_What is required_
Across all lines of the entries, tally those with the word "logo" in them. The reply is the tally, by itself.

_Stored data entries_
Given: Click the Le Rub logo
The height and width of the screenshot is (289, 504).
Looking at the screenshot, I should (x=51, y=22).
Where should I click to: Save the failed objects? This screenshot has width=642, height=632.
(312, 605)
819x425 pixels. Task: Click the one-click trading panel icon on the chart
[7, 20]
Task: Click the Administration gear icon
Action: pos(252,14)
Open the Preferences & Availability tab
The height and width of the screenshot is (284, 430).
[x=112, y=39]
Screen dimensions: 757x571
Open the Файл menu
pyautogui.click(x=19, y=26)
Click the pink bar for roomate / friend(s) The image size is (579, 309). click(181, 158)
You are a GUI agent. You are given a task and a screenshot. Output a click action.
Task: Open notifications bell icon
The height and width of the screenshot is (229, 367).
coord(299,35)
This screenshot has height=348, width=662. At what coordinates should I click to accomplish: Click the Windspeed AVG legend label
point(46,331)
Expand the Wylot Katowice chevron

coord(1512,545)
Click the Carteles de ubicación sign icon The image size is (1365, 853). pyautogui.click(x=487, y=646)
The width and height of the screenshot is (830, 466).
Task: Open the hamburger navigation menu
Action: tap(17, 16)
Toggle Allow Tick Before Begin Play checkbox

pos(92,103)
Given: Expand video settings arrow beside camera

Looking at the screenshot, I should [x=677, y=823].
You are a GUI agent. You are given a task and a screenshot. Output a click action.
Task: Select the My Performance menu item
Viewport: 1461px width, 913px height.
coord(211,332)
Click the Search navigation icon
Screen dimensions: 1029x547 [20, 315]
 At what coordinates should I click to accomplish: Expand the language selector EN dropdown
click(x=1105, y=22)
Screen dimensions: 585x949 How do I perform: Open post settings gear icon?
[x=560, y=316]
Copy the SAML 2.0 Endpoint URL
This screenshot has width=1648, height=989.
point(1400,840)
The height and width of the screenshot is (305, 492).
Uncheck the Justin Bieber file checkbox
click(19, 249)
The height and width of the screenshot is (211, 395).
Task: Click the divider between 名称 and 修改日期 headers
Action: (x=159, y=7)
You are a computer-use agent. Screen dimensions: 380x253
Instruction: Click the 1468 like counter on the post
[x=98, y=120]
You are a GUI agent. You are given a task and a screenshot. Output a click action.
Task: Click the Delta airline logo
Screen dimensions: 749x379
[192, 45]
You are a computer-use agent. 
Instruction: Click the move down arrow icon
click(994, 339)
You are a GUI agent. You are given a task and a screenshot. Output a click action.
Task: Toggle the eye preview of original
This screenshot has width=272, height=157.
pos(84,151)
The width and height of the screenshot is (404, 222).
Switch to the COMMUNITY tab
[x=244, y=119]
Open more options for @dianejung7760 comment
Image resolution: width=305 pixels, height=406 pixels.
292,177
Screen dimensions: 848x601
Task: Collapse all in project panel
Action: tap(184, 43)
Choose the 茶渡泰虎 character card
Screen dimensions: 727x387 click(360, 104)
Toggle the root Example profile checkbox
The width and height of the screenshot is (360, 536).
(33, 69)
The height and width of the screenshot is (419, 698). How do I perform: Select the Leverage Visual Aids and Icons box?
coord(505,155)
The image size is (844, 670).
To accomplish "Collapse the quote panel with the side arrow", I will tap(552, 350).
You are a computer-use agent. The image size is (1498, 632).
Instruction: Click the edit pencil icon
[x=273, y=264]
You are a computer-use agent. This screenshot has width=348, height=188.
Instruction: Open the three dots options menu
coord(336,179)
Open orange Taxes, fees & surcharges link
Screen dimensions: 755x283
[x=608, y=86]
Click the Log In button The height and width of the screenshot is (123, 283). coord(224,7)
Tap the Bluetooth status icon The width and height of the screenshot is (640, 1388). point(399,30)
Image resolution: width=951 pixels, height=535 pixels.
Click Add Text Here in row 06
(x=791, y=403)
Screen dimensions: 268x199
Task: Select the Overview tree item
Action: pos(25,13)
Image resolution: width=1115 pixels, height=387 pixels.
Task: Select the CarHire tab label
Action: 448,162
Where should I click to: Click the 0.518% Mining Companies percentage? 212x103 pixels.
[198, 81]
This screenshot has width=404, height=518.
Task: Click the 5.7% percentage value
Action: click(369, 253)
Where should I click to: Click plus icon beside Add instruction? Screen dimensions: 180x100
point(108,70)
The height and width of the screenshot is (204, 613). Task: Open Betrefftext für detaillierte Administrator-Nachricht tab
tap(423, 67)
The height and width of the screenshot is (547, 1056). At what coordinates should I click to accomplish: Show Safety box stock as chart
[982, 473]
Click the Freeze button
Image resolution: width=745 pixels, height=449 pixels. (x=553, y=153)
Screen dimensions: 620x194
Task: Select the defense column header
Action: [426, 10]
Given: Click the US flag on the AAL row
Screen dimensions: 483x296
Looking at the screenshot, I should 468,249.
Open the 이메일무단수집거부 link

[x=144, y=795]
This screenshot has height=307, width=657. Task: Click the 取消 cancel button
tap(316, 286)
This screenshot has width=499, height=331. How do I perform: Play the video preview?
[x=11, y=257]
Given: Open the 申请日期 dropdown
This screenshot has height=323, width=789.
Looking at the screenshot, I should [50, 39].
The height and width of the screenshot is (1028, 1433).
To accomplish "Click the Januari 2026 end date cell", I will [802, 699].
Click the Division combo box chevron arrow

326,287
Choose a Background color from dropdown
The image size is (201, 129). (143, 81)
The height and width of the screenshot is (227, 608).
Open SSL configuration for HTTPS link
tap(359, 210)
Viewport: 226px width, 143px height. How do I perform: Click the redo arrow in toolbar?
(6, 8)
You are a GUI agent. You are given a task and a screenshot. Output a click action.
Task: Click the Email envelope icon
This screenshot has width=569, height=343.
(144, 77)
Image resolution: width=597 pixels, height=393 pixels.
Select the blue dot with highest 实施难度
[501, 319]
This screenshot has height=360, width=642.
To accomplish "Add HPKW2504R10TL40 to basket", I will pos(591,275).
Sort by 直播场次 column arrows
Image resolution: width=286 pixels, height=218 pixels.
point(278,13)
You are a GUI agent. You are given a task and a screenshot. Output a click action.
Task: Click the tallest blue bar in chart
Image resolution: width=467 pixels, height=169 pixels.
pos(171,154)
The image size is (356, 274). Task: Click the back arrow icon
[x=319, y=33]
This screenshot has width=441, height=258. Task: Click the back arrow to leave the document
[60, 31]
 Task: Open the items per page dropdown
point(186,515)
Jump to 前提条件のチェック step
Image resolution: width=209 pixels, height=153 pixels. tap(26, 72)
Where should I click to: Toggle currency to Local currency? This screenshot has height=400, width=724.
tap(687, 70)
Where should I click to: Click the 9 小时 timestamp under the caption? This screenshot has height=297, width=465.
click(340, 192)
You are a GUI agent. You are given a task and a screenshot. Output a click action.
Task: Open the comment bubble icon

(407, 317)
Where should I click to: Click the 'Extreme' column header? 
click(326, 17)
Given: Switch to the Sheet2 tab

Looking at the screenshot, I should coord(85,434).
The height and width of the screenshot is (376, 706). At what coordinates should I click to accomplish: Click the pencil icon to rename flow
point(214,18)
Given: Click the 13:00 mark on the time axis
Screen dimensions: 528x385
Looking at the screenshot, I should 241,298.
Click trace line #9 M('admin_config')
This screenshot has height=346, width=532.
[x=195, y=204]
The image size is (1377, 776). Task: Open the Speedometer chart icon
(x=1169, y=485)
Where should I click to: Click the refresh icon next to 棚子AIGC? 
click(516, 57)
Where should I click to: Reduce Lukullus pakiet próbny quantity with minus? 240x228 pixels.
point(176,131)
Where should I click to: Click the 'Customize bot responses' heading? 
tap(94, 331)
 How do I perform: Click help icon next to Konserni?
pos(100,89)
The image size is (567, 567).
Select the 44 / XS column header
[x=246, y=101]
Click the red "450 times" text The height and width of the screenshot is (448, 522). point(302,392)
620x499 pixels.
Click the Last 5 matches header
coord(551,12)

_Solution for this problem_
2